OpenChrom / openchrom

Visualization and Analysis of mass spectrometric and chromatographic data.
https://www.openchrom.net
Eclipse Public License 1.0
82 stars 24 forks source link

very large MSD .raw files are difficult to work with #437

Closed AnnaClo closed 6 months ago

AnnaClo commented 8 months ago

Hi, I have a question about MSD .RAW files obtained from a Thermo Fisher GC-MS. These .raw files are very large and difficult to work with. We tried running a (batch) method and also converting the .raw file into .ocb (export chromatogram > Open chromatography binary .ocb), but both processes take a very long time. Is there a way to bypass this problem, e.g. another way for converting the files into a smaller format ?

eselmeister commented 8 months ago

@AnnaClo Could you provide a few chromatograms for testing purposes?

AnnaClo commented 8 months ago

Yes sure, I send here one injection, as a we transfer because the file is too large

https://we.tl/t-Jn1PGpPzfp

eselmeister commented 8 months ago

Do you expect that your chromatogram looks like this?

Screenshot from 2023-11-29 11-34-18

I was able to pre-process it and reduce the size from 1.3 GB down to 7.4 MB. It can be done with the process methods.

Screenshot from 2023-11-29 11-42-14

Condensed Chromatogram: BAME_std1A 1 v1.zip

AnnaClo commented 8 months ago

Yes, that's how I expect the chromatogram to look like. In the v1 file (.ocb) appears an empty chromatogram to me right now. This is something that happened with more files, after processing the raw file, and saving the result as ocb, that turns out to be empty.
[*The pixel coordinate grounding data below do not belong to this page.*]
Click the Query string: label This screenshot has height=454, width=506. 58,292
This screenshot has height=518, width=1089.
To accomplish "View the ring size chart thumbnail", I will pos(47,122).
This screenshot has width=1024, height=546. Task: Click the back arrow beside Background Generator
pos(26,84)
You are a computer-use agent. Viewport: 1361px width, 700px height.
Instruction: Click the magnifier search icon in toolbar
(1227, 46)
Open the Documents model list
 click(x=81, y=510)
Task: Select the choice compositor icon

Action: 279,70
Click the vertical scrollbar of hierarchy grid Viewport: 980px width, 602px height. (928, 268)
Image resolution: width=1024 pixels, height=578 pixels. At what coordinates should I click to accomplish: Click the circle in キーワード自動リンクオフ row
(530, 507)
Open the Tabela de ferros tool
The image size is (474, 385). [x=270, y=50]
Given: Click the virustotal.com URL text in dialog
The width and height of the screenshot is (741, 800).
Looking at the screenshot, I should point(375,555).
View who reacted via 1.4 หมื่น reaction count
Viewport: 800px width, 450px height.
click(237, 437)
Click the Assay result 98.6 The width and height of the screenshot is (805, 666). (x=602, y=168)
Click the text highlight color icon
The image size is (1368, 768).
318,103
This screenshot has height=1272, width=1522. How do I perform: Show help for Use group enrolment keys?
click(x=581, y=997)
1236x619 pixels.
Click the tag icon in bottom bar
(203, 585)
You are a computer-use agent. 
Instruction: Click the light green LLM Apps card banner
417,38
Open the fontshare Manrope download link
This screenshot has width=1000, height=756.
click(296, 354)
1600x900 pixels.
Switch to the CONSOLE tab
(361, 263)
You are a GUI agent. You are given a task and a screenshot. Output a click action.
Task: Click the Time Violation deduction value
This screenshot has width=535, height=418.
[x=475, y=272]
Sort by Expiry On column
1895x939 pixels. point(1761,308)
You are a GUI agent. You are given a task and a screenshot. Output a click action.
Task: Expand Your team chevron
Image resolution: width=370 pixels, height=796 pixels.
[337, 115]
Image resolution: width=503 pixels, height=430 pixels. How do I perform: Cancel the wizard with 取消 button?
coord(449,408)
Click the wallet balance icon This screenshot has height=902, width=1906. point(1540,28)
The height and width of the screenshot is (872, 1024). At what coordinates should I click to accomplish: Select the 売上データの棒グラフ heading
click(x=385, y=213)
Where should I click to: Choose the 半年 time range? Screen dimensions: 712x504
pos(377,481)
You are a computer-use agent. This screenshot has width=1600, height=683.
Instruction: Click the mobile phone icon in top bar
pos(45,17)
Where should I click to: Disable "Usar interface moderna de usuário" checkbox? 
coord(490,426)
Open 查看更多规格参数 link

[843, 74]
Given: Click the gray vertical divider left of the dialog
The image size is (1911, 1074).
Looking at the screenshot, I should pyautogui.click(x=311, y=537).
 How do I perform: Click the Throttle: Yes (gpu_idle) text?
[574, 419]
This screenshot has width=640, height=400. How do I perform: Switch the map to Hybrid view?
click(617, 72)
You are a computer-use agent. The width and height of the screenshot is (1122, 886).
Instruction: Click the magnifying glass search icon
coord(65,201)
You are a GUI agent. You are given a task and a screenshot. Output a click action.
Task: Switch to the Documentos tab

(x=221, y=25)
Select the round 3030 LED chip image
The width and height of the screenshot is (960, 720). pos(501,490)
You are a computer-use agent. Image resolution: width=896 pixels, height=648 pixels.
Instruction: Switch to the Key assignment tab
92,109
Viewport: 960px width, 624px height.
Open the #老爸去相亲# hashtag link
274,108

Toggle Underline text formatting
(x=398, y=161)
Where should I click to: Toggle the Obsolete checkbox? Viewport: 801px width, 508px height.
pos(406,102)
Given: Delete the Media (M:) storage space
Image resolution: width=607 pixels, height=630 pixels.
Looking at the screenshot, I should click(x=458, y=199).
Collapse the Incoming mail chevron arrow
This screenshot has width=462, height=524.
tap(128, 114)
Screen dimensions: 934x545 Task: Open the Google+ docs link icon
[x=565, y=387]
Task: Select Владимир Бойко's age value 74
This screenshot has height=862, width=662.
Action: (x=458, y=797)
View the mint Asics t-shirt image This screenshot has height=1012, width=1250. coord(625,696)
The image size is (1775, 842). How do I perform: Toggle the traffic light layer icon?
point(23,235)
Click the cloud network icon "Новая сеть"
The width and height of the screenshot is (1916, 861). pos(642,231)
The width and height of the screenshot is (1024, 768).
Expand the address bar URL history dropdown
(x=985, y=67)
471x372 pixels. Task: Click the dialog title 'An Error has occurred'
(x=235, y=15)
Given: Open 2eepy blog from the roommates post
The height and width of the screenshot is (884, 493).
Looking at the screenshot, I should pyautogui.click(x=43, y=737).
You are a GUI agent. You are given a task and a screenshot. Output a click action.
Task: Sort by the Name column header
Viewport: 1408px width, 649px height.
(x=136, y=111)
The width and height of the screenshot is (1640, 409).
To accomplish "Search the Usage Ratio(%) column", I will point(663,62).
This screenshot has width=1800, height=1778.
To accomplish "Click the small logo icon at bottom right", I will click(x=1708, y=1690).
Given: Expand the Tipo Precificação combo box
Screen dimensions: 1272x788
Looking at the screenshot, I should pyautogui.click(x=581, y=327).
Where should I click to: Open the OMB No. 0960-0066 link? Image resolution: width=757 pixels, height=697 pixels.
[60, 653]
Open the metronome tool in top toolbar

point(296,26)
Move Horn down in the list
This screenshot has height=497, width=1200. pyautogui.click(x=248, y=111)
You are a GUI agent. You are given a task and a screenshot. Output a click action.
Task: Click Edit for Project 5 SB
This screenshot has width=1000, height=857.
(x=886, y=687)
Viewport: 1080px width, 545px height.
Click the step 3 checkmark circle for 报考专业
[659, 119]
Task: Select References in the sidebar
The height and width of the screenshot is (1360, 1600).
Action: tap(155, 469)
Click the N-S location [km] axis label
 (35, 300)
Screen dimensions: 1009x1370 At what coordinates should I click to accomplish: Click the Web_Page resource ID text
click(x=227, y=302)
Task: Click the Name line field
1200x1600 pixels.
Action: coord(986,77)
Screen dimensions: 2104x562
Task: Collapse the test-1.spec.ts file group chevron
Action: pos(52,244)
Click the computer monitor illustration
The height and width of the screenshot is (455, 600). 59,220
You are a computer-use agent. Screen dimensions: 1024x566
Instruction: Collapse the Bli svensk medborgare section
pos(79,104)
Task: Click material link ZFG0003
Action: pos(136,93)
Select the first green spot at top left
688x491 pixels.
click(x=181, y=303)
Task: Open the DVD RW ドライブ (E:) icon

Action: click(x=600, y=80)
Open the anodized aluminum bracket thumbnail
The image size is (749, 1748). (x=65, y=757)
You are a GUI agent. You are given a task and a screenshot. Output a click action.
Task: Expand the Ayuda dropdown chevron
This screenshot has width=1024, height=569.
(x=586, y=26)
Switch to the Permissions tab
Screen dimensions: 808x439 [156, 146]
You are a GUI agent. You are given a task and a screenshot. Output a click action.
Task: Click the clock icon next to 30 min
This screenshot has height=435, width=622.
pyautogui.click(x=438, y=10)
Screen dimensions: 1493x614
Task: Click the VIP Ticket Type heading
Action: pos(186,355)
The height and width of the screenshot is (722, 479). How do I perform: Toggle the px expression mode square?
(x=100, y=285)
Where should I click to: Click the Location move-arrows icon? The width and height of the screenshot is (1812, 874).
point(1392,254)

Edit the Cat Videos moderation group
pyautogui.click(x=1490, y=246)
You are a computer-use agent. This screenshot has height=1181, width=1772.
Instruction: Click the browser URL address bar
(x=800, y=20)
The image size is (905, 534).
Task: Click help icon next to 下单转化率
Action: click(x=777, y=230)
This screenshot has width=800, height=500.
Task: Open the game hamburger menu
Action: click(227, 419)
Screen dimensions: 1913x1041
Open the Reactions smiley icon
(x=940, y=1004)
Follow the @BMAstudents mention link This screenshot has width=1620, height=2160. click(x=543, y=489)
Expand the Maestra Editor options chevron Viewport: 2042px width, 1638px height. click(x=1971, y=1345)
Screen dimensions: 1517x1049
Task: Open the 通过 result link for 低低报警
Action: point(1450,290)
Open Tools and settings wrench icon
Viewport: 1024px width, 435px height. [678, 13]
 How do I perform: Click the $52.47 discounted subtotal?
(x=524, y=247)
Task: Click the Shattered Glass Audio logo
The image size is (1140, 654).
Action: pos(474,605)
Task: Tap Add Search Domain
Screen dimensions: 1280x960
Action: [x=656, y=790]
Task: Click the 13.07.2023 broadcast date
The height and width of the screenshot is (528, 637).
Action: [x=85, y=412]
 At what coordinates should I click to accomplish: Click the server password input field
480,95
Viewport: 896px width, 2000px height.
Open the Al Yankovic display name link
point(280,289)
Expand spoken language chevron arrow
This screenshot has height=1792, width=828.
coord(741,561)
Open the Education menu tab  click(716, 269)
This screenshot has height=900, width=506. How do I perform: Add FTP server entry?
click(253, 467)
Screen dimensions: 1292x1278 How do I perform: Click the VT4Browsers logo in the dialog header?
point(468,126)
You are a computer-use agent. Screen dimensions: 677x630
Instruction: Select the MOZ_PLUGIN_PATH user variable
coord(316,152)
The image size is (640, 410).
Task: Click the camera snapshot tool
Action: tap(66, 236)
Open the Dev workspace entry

The problem we have is that the preprocessing itself takes very long (e.g. baseline subtraction filter takes already a lot of time). Is there a preprocessing step that allows to reduce the size of the file that we can use first of all other ones?

image

eselmeister commented 8 months ago

Do you use the latest version of OpenChrom? Could you share the version number: Menu > Help > About

AnnaClo commented 8 months ago

Here it is: version 1.5.0 image

eselmeister commented 8 months ago

All right, we have updated the *.ocb format recently: https://github.com/eclipse/chemclipse/issues/1326

The *.ocb version I have uploaded uses the latest version 1.5.0.1 (McLafferty v2). Could you try to open it with the latest OpenChrom release: https://openchrom.net/download

AnnaClo commented 8 months ago

OK, indeed I managed to open the .ocb in with the latest version of openchrom. Once I convert the .raw in .ocb, the pre-processing steps seem to take a reasonable time, but it takes a lot of time either converting the .raw in .ocb, or performing the pre-processing on the raw file. Is there any step that can get around that?

eselmeister commented 8 months ago

At a certain point, the high-res data needs to be compressed to nominal mass. If your machine has enough RAM, you could setup a batch process and converter the data over night.

AnnaClo commented 6 months ago

Ok, thank you for helping. Indeed, we managed it by letting the batch process run for several hours.

eselmeister commented 6 months ago

You're welcome.